Мы сидели у костра, на мне были надеты шорты. Он говорил мне о том, какая я красивая девочка, и мне это льстило. Потом он провел рукой по внутренней части моей ноги. Когда он начал трогать меня, я извинилась и ушла. И расстроилась из-за этого.
Тогда у меня не было ясной оценки ситуации. Я даже начала сомневаться в том, правильно ли я поступила. Даже сейчас, когда я рассказываю об этом вам, мне кажется, будто ничего особенного не случилось. Но я помню свое ощущение — тошнотворное, ужасное, как будто я прикоснулась к грязи».
«Если бы у вас была 11-летняя дочь, и с ней произошло бы нечто подобное, как бы вы хотели, чтобы она поступила?»

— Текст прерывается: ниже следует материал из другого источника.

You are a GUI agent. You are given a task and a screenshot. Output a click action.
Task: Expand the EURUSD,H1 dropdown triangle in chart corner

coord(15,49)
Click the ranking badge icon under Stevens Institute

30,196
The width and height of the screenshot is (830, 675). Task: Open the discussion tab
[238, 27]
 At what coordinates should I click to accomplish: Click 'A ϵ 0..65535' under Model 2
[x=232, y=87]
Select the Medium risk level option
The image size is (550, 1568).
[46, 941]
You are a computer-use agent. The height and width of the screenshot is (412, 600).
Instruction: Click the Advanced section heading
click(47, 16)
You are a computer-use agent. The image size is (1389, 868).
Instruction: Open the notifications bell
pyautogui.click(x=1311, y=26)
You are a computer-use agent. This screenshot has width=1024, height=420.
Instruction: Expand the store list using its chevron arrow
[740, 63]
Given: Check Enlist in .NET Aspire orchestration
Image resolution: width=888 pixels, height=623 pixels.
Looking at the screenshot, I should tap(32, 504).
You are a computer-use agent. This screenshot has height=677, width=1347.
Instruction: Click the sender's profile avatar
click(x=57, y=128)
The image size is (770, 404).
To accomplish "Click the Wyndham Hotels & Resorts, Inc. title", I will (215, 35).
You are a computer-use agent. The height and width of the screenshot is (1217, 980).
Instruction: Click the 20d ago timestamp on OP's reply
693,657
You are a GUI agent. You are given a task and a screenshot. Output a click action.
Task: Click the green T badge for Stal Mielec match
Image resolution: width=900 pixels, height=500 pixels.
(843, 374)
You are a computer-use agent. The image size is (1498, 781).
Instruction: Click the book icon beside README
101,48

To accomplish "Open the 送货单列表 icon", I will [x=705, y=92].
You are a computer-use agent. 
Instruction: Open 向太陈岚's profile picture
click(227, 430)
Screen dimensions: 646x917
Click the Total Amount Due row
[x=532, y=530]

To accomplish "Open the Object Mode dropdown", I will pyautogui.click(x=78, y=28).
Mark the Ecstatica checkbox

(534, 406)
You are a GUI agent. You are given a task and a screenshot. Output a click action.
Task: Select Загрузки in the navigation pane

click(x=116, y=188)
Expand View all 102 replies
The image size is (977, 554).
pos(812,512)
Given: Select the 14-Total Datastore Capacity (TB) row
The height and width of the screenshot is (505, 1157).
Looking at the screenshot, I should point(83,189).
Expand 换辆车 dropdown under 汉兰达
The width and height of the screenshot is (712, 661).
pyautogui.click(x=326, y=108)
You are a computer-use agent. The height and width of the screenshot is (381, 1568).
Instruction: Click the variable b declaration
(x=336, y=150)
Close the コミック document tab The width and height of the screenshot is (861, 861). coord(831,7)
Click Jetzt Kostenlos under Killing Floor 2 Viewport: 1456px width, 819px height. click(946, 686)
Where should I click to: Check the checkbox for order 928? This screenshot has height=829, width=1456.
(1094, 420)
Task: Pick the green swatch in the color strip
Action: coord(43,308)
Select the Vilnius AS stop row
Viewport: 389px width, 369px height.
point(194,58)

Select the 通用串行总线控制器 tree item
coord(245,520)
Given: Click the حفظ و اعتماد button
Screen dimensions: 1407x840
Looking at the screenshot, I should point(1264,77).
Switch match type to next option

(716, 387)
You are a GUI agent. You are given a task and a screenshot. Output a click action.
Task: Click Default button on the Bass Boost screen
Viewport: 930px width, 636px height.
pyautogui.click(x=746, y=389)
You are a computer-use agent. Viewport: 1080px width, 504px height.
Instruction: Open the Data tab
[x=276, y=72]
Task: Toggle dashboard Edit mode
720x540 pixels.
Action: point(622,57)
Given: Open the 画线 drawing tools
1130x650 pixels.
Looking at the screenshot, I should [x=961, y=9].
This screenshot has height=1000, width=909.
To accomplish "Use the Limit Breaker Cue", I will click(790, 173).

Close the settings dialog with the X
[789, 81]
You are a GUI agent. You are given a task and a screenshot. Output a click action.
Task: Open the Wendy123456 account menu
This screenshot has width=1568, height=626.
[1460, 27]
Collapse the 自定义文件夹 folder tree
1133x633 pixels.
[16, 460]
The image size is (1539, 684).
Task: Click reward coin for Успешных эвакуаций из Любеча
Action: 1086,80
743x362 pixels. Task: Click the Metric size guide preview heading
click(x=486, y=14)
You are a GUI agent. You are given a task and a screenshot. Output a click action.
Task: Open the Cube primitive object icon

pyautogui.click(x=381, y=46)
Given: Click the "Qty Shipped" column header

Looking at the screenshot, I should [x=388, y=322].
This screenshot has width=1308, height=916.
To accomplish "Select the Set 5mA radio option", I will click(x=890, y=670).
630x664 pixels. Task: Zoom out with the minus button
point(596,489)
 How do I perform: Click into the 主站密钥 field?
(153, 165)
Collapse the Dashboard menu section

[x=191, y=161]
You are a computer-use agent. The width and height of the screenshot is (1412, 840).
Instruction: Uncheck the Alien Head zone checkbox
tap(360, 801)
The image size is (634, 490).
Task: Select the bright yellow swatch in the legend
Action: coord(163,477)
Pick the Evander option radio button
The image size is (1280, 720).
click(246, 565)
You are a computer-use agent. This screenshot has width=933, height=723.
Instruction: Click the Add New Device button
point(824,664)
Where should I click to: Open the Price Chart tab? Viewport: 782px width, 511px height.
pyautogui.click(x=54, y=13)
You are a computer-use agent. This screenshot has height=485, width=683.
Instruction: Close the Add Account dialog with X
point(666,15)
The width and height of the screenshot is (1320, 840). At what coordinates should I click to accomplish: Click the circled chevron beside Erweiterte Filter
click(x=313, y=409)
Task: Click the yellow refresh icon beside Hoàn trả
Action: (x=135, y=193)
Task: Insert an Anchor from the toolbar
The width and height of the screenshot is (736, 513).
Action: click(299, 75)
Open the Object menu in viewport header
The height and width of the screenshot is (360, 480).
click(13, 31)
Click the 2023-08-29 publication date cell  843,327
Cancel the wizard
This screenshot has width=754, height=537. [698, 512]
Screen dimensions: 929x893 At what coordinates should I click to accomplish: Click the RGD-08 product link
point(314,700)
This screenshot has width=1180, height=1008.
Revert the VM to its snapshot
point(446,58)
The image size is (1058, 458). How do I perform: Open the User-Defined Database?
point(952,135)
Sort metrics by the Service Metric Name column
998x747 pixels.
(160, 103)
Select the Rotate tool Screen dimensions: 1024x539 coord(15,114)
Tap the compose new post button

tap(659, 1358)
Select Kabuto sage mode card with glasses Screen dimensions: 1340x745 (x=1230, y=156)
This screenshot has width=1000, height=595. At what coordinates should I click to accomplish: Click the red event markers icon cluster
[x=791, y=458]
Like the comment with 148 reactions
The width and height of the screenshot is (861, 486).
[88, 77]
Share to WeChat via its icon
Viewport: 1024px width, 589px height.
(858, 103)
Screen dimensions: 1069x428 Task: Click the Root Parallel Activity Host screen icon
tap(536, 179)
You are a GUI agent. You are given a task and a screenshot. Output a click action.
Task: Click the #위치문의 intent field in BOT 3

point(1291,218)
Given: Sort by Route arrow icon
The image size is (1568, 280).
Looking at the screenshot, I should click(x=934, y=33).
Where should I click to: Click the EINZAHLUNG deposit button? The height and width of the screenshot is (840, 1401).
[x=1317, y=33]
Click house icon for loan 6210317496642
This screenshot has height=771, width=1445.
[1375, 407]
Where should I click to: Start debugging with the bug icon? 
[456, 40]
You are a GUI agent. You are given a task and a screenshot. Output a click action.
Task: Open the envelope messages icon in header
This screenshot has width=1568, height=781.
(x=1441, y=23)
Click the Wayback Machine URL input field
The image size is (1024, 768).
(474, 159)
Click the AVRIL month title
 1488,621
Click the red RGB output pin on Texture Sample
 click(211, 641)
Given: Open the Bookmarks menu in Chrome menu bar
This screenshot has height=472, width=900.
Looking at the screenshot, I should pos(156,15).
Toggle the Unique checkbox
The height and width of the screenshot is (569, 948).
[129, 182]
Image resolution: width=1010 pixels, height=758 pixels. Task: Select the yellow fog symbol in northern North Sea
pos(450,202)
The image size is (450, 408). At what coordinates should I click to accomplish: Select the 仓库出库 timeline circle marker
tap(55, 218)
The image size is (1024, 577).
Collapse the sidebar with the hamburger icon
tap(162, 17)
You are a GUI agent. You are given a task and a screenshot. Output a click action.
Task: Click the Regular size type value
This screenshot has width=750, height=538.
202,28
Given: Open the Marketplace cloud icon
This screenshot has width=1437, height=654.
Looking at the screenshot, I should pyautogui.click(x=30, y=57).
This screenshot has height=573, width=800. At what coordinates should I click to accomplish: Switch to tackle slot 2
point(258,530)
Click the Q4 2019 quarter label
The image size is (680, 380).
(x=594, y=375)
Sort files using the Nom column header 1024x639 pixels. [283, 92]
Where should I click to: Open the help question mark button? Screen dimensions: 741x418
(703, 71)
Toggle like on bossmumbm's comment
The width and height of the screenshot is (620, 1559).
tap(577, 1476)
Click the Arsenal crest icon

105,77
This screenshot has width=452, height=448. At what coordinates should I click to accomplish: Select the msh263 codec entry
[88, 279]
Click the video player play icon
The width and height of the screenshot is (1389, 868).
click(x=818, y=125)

«Ух ты. Я бы точно не хотела, чтобы она рассказала мне об этом только спустя пару лет».
«Почему?»
«Потому что для начала я хотела бы обсудить это с ней и помочь ей понять то, что она переживала».
«А если бы она вам не рассказала?»
«Я бы подумала, что она боится рассказать мне об этом. Я не знаю, что бы я подумала…» Джин едва сдерживала слезы, но хотела продолжить интервью.
«Вы вспоминаете свое детство как счастливое».
«Разумеется».
«Расскажите о своей анорексии».
«Кажется, мне было около 15 лет. Это нельзя было назвать анорексией до тех пор, пока не началась булимия. Я выбрасывала обед и никогда не завтракала. Я была невероятно худой. Родители очень переживали из-за этого».
«Вы помните, о чем думали в то время?»
«В основном это касалось комплексов по поводу того, как выглядит мое тело. Все девочки-подростки проходят через это. Я никогда не была толстой, просто считала, что чем стройнее буду, тем больше стану нравиться. Моя самооценка зависела от того, нравлюсь ли я окружающим. Я хотела нравиться всем».